Palworld 1.0 Party Presets Guide: Stop Wasting Your Five Slots
Staring at a Palbox packed with hundreds of monsters while trying to pick just five is a recipe for a massive headache.
If you load your party with one Pal to fly, one to swim, one to run, and a Galeclaw just for gliding, you leave yourself exactly one slot for actual combat. That is a terrible way to explore Palpagos. I spent way too much time manually dragging and dropping my favorite monsters in and out of the active roster every time I wanted to switch activities. Thankfully, you don't have to deal with that tedious inventory management anymore. I completely changed how I approach my five-slot limit by setting up dedicated loadouts and leaning hard into monsters that handle multiple jobs at once.
The Magic of Party Presets
A shocking amount of you are completely missing one of the best quality-of-life tools the game offers. If you look closely at your Palbox interface right below your active party, you'll spot the Party Presets button.
Instead of treating your five slots like a static Swiss Army Knife that has to handle every possible situation, you can save specific team configurations for specific tasks. You just build your perfect loadout, save it, drop them back in the box, and build another. When you need to switch from strip-mining the desert to fighting a boss, you just click your preset and instantly swap your entire roster.
If you want to know how deep this rabbit hole goes, I highly recommend checking out some of the hidden features and best secrets scattered around the recent updates, but presets are by far my favorite addition.
Here are a few specialized preset ideas you should steal immediately.
The Flying Mount Trap
I know this sounds crazy, but you really need to ask yourself if you actually need a flying mount in your active party all the time.
Flying completely trivializes exploration. You just hold the forward button, zoom over all the interesting terrain, and miss half the game. If you ground yourself, the map feels massive again. Dropping your flyer instantly frees up a crucial slot for another combat buffer or a utility worker like a Teafant for quick healing.
Grappling and Gliding
If you still want high-tier mobility without relying on a bulky dragon, combine a grappling hook with a max-condensed Galeclaw. It handles better than most fliers and lets you shoot while gliding.
If you want the absolute most fun traversal method in the game, breed a Tarantriss with a few new passive skills like Swift and Eternal Engine. Throw in the new jump-boosting passives, and you can literally Spider-Man your way up sheer cliffs and across canyons faster than you could ever climb them.

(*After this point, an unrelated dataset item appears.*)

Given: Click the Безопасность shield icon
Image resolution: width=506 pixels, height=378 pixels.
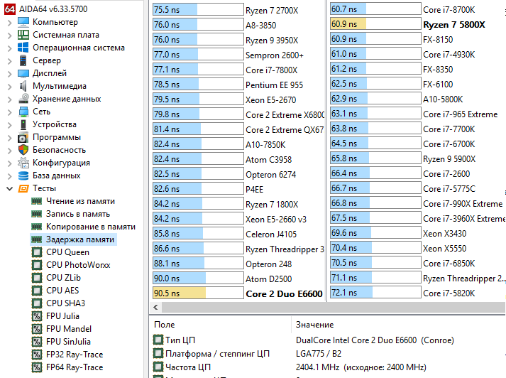Looking at the screenshot, I should point(23,150).
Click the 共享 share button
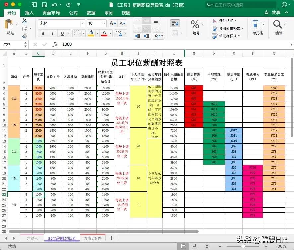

Condensing Your Mount Roles
If you refuse to give up your traversal perks, you have to stop separating your mounts by terrain. You don't need three different slots for land, sea, and air.
You need to find multi-role monsters. Elphidran Aqua is a fantastic swimmer that can also take to the skies when you absolutely need to cross a gap. Shadowbeak is an incredibly fast ground runner that doubles as an elite flying mount.
If you want to keep things stylish, just pull out a Chillet. This cold noodle is surprisingly fast on land, and it doubles as a highly capable swimming mount. Keep in mind that Chillet doesn't regenerate stamina while sitting on the water surface like dedicated fliers do, so you need to plan your ocean crossings carefully. But packing one adorable ice ferret covers two distinct traversal needs and infuses your attacks with Dragon damage, making it a top-tier flex pick for any combat loadout.